Your instructions » Look for "computer" in the material below and show each line that contains it.

Provided material »
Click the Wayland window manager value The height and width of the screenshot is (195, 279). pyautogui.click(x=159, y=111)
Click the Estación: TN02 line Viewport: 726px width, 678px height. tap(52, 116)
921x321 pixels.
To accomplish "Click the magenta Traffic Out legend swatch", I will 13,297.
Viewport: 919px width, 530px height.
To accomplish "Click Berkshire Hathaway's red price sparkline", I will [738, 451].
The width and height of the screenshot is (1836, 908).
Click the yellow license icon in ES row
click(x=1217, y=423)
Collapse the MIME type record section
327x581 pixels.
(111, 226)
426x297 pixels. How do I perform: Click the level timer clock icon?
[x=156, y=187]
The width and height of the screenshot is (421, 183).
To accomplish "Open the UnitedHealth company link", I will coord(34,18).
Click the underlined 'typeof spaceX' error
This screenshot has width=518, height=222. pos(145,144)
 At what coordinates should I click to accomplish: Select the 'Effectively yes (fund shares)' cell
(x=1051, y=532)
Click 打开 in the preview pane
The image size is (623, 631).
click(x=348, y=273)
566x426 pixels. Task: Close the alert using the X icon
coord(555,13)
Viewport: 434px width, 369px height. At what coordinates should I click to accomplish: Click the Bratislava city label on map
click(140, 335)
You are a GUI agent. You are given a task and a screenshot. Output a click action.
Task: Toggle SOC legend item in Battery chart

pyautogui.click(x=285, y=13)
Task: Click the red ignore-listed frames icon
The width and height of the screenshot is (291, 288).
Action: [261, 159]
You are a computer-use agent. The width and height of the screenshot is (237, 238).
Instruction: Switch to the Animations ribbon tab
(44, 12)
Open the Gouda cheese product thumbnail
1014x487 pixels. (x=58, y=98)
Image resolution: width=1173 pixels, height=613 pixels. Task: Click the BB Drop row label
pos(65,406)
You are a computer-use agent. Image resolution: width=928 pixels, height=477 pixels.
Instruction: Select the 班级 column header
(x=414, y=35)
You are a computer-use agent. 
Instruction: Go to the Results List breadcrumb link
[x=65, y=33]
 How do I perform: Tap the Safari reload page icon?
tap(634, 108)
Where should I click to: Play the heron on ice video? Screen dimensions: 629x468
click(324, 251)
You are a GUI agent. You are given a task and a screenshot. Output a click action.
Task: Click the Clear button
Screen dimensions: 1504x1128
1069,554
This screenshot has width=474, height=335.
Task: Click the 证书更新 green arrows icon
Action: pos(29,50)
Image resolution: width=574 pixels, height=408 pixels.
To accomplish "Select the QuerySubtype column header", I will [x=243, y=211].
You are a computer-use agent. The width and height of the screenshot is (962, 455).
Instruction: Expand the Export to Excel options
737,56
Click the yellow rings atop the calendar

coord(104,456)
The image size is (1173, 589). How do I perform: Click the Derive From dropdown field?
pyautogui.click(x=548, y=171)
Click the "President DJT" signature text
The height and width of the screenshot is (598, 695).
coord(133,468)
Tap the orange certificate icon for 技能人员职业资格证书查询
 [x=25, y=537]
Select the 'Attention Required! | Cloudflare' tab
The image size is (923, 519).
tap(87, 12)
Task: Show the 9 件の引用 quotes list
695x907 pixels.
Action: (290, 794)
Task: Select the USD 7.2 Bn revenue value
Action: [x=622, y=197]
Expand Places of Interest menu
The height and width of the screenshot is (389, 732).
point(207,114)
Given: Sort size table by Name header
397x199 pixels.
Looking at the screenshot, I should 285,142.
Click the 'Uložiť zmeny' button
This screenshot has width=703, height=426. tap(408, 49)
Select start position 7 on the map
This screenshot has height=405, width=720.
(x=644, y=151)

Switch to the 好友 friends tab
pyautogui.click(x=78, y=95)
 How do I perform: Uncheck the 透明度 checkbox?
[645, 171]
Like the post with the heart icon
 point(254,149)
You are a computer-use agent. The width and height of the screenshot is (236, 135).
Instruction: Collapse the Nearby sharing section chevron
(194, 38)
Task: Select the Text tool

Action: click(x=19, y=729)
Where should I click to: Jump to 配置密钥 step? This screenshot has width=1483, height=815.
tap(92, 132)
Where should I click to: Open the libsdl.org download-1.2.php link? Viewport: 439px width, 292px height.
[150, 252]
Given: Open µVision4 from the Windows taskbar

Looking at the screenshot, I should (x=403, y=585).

Written answer »
You are a computer-use agent. The width and height of the screenshot is (237, 238).
You are a computer-use agent. Image resolution: width=928 pixels, height=477 pixels.
You are a computer-use agent. 
You are a computer-use agent. The width and height of the screenshot is (962, 455).
You are a computer-use agent. The width and height of the screenshot is (236, 135).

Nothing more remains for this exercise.